Publié le Vendredi 14 octobre 2022 à 18h00.

Splann, première ONG d’enquêtes journalistiques en Bretagne

Samedi 1er octobre, à Rennes, sur un banc au cœur du village des possibles qui rassemble ce que la ville et la région comptent d’associations et de collectifs de lutte écologiste, l’Anticapitaliste a rencontré Julie, journaliste de Splann.

Splann, ça veut dire limpide ! C’est une ONG d’enquêtes journalistiques en Bretagne, bilingue (français, breton, avec une perspective vers le gallo), inspirée du modèle de Disclose, notre parrain, qui pratique un journalisme d’impact. Splann a été créée il y a deux ans, Inès Léraud en étant la marraine.

Inès Léraud. Morgan Large...

Tout est parti d’Inès Léraud, autrice de la BD Algues vertes, l’histoire interdite1, des difficultés qu’elle a rencontrées pour mener son enquête, des pressions qu’elle a subies, en particulier le procès baillon que lui a intenté Chéritel, agro-industriel breton.

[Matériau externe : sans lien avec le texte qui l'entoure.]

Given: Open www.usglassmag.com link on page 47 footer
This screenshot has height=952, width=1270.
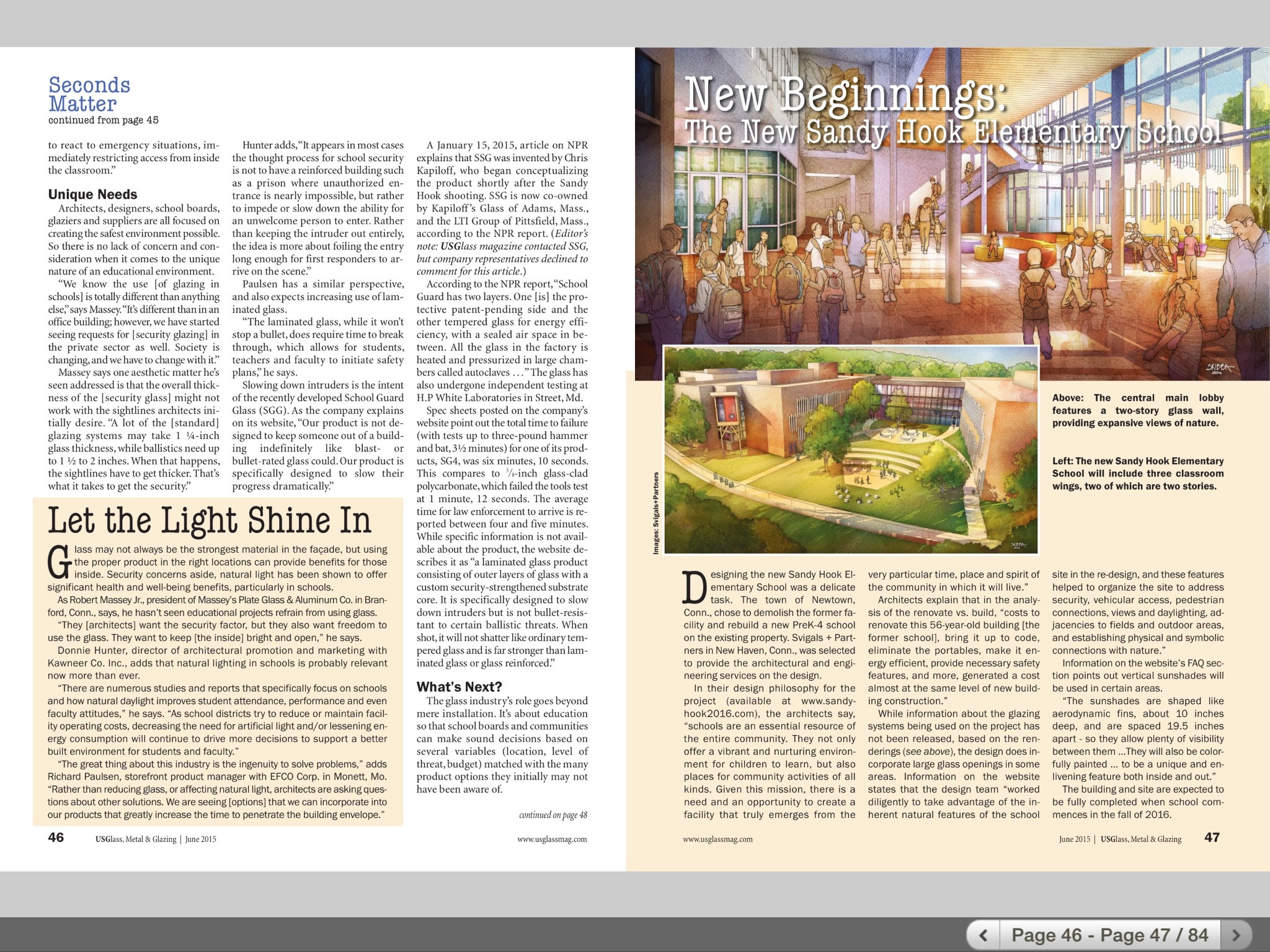Looking at the screenshot, I should (x=717, y=839).
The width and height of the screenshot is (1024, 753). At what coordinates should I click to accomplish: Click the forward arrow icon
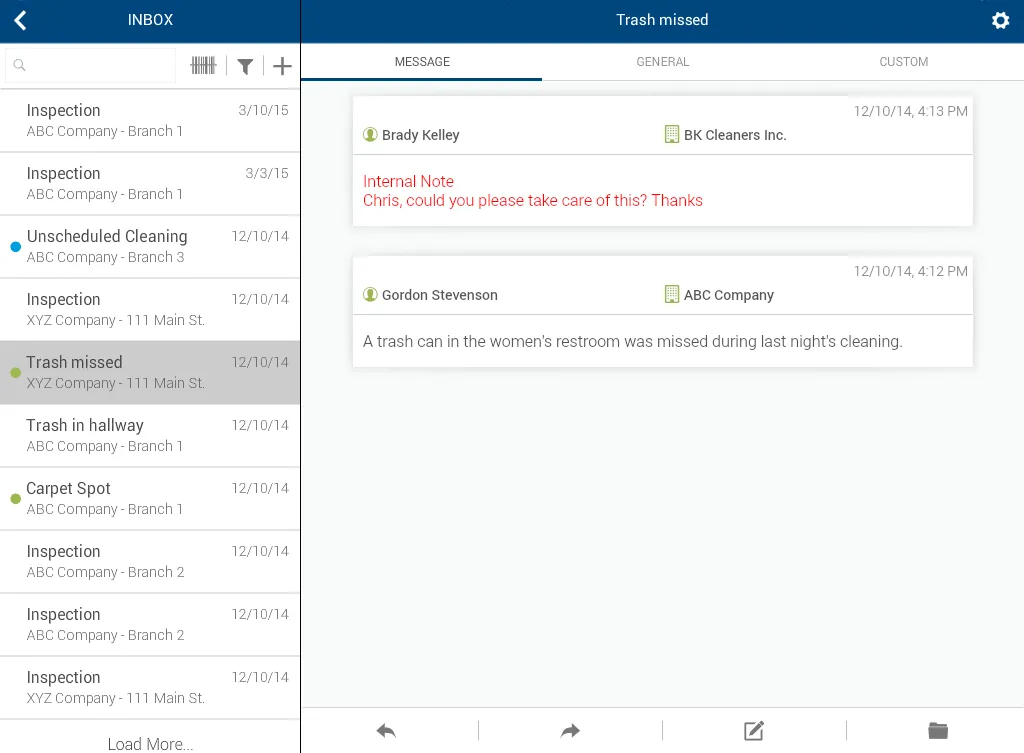pyautogui.click(x=570, y=731)
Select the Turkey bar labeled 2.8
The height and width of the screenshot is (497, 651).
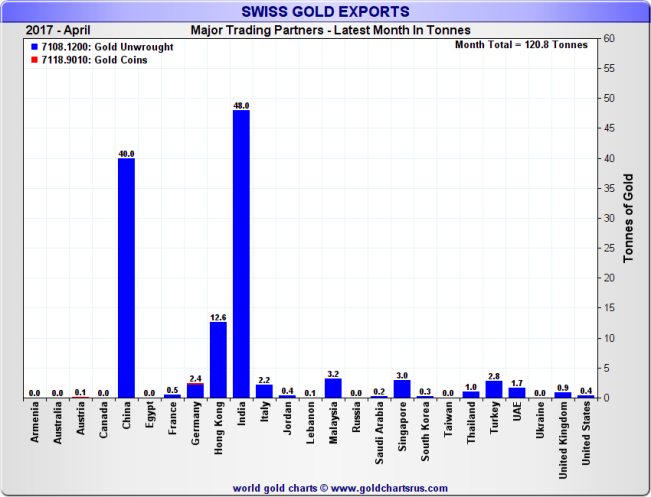point(494,389)
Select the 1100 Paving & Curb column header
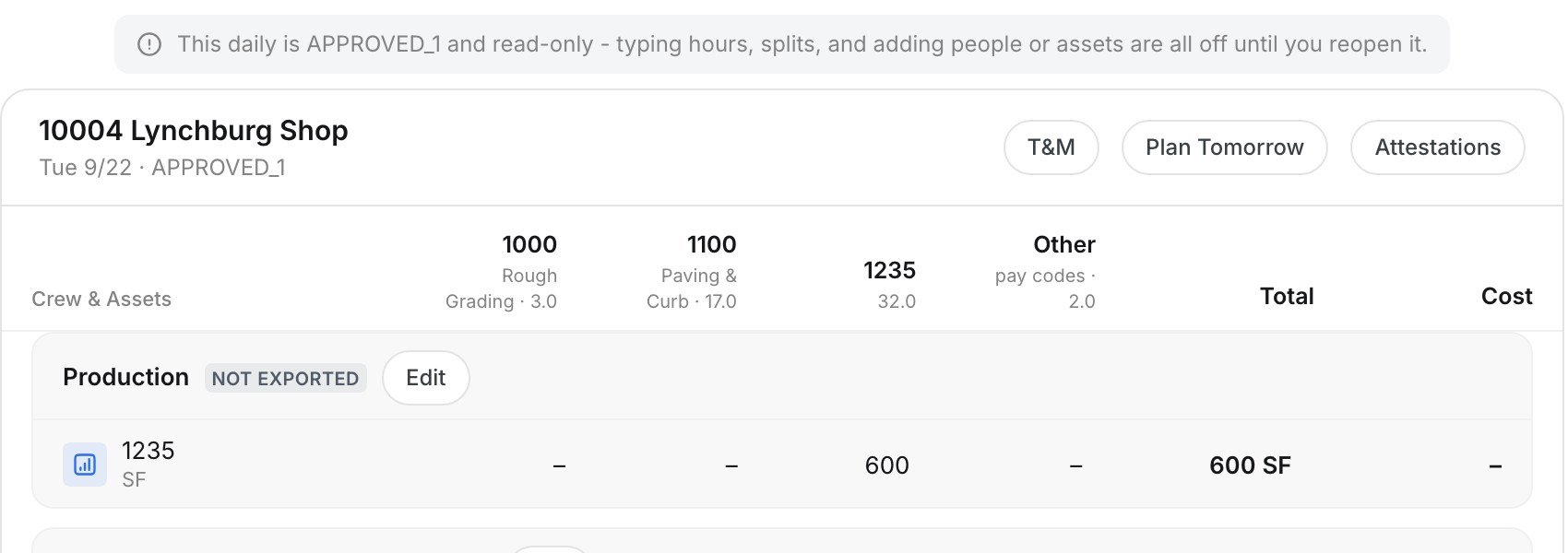The image size is (1568, 553). [x=692, y=272]
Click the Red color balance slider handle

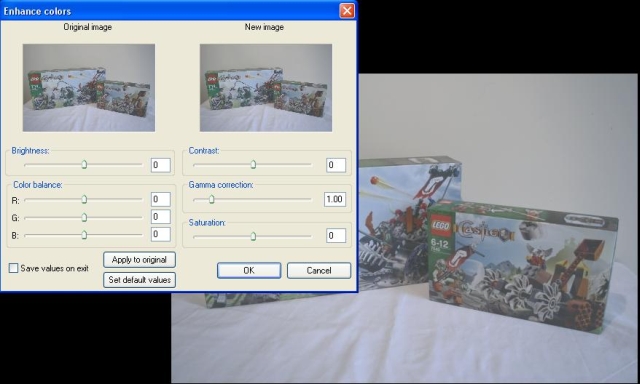tap(84, 199)
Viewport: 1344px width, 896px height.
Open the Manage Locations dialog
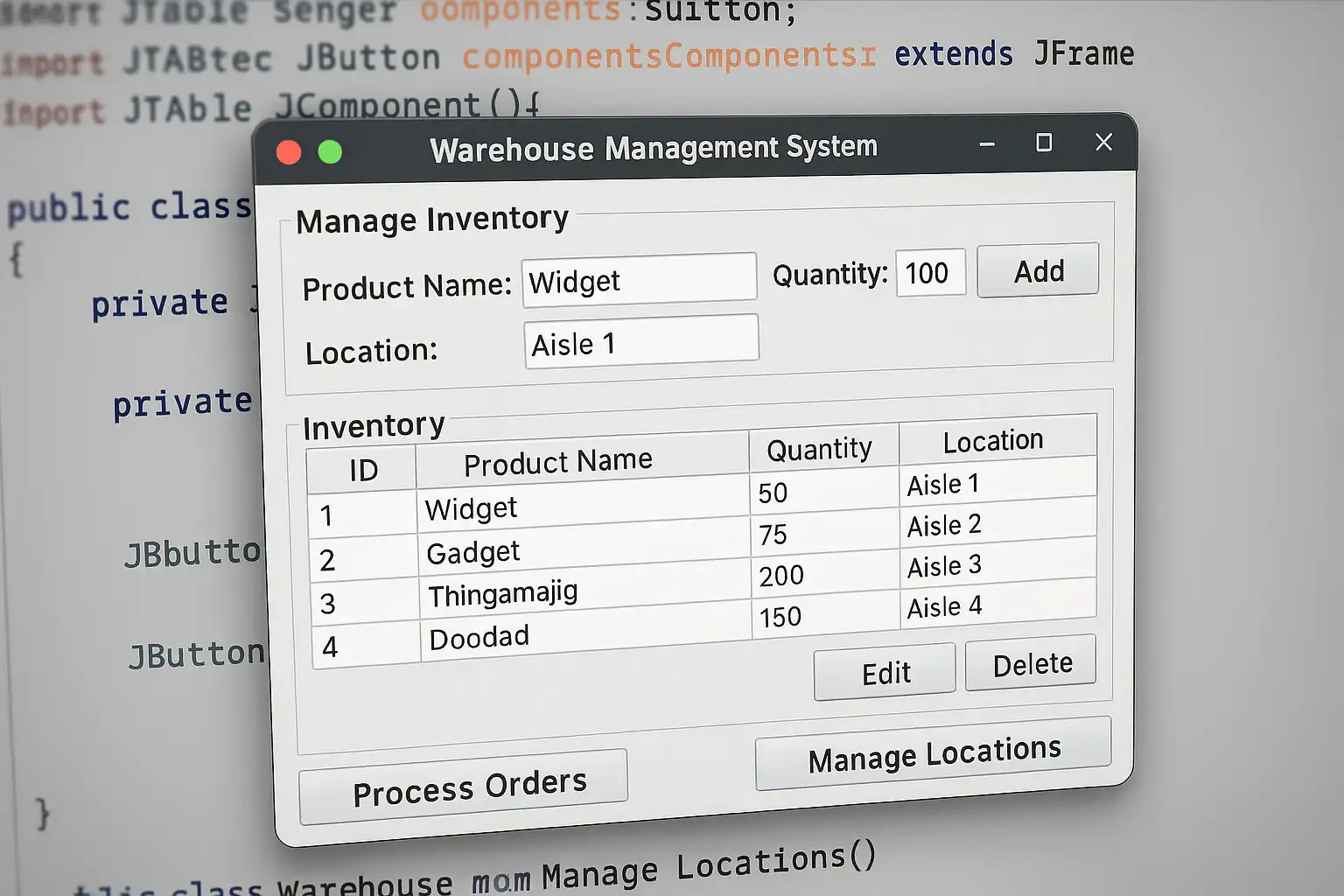933,754
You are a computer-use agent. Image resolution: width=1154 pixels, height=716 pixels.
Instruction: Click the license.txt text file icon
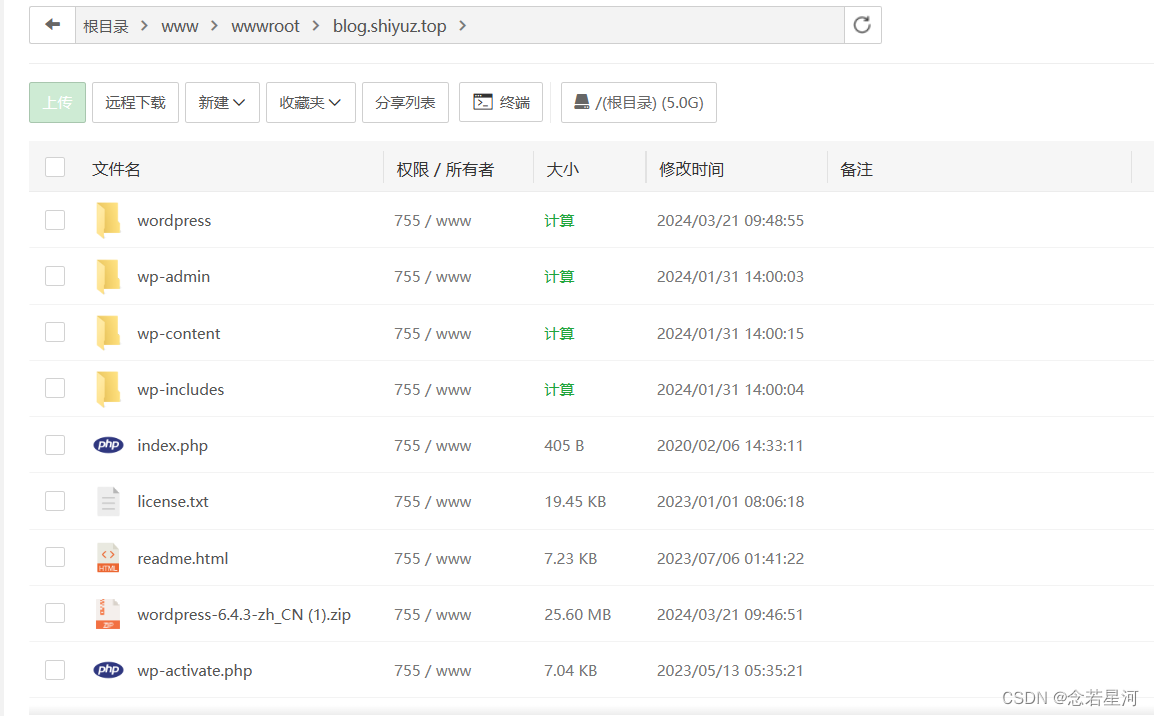pos(108,501)
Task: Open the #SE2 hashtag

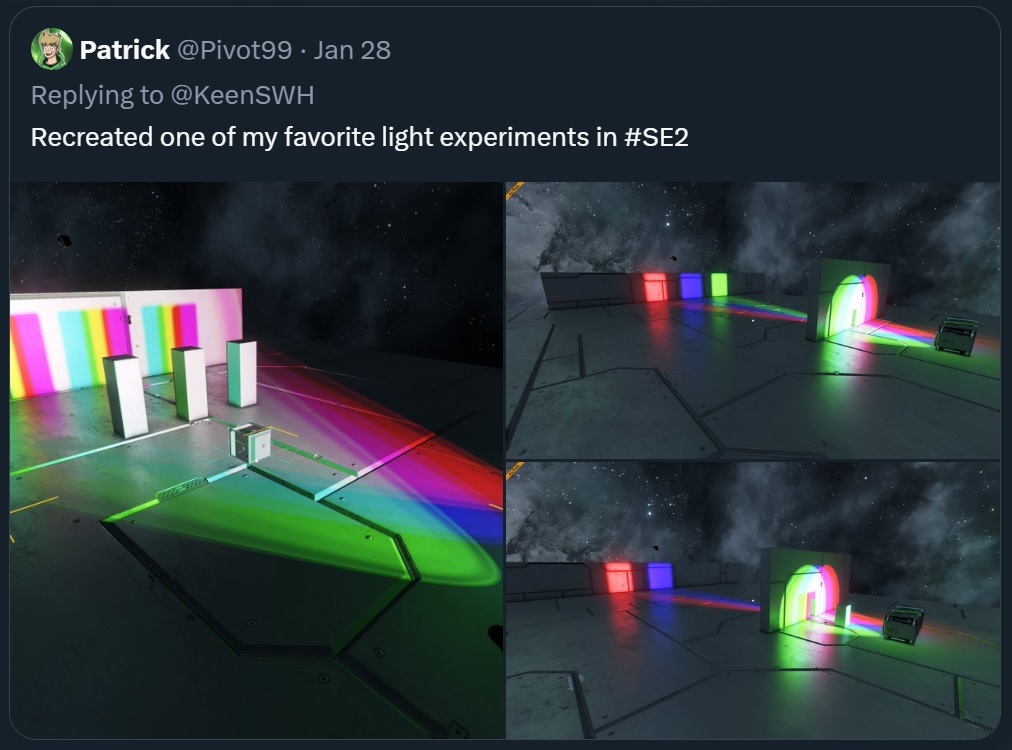Action: 656,137
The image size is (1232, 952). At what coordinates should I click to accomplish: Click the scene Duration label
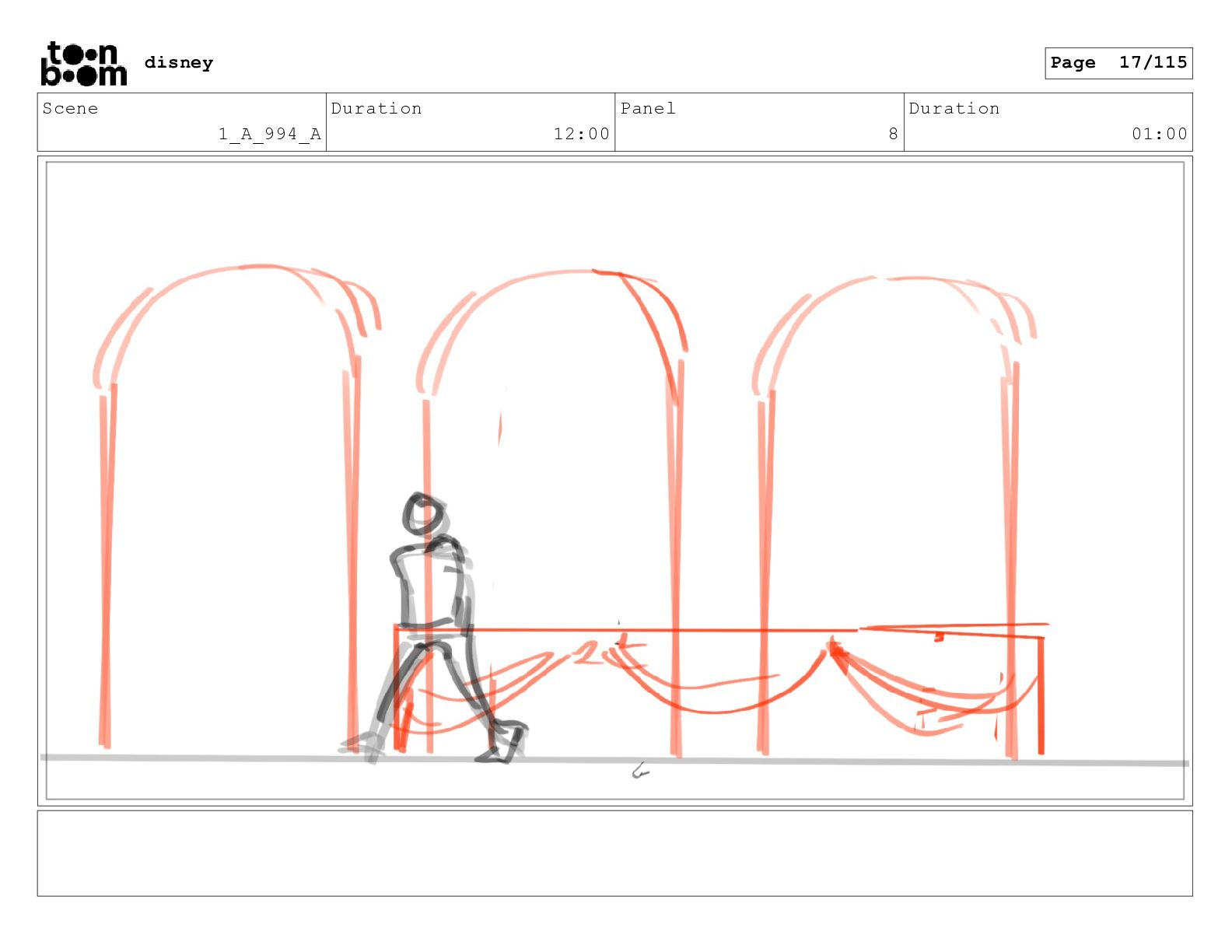tap(376, 109)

Elle et Morgan ont subi toute une variété de menaces et ont dû affronter un véritable climat de peur.

Concernant Morgan2, c’est allé très loin puisque elle a subi des intimidations dangereuses, autour de chez elle et même à son domicile, allant jusqu’au sabotage de sa voiture (les boulons des roues dévissés). On imagine ça au bout du monde !

Journalistes !

Un collectif de journalistes s’est alors monté pour les soutenir, on a lancé une pétition qui a recueilli plus de 50 000 signatures de citoyenEs et 500 journalistes, dont la moitié étaient bretonEs. Alors on s’est dit, qu’est-ce qu’on peut faire, qu’est-ce qu’on a envie de faire, on travaille touTEs sur les mêmes thématiques, qui concernent tout le monde...

L’agroalimentaire est un sujet sensible, difficile à traiter, avec pas mal d’angles morts, et la demande existe dans ce domaine. On s’est rendu compte, en tant que journalistes, qu’on n’avait pas de place dans les médias pour notre travail, dans les journaux, et que souvent il était difficile pour nous, pigistes, de faire sortir nos enquêtes.

Un média 100 % citoyen

Alors, on s’est dit qu’il fallait le créer, cet espace médiatique. Un cadre qui nous permette de nous inscrire dans le long cours en s’émancipant des obligations de rédaction, en mettant en place une dynamique collective. Pour une enquête, nous sommes deux co-auteurEs journalistes et deux référentEs de l’association, ainsi nous ne sommes pas isoléEs face à un problème.

On a choisi un modèle économique inspiré de celui de Disclose : pas d’annonceurs, pas de subventions, mais des souscriptions de citoyenNEs — nous acceptons les dons qui ouvrent droit à une réduction d’impôts ! — ou alors du Fonds pour une presse libre...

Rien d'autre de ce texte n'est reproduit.